GIVEN INFORMATION:
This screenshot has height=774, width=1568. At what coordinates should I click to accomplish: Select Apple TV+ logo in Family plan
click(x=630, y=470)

---

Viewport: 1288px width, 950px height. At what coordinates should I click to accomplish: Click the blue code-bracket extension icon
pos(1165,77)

---

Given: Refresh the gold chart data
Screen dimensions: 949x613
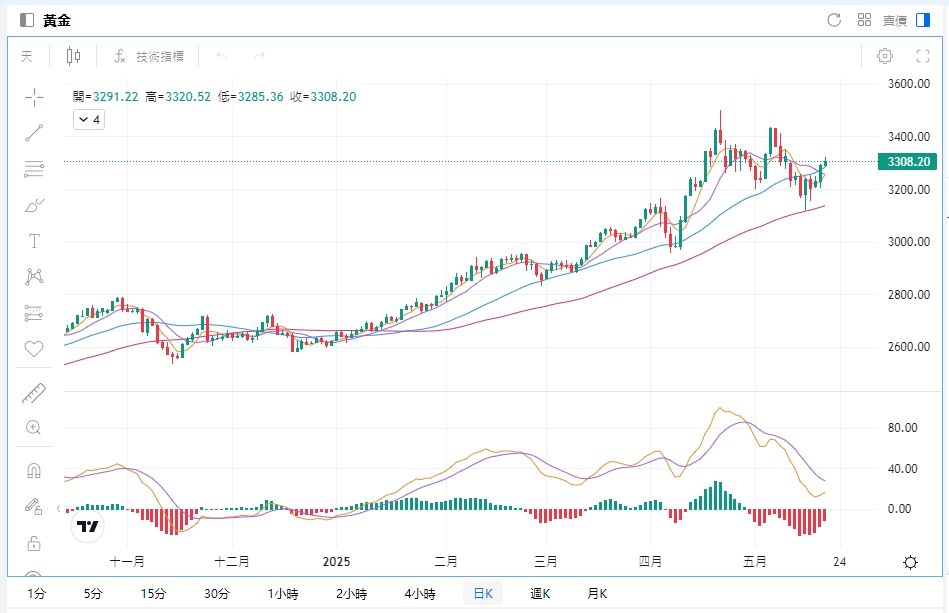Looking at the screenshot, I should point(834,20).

REQUIRED WORK:
Please copy the data above word for word, starting at the line that contains "This screenshot has" and ending at the line that contains "click(x=630, y=470)".

CORRECT OUTPUT:
This screenshot has height=774, width=1568. At what coordinates should I click to accomplish: Select Apple TV+ logo in Family plan
click(x=630, y=470)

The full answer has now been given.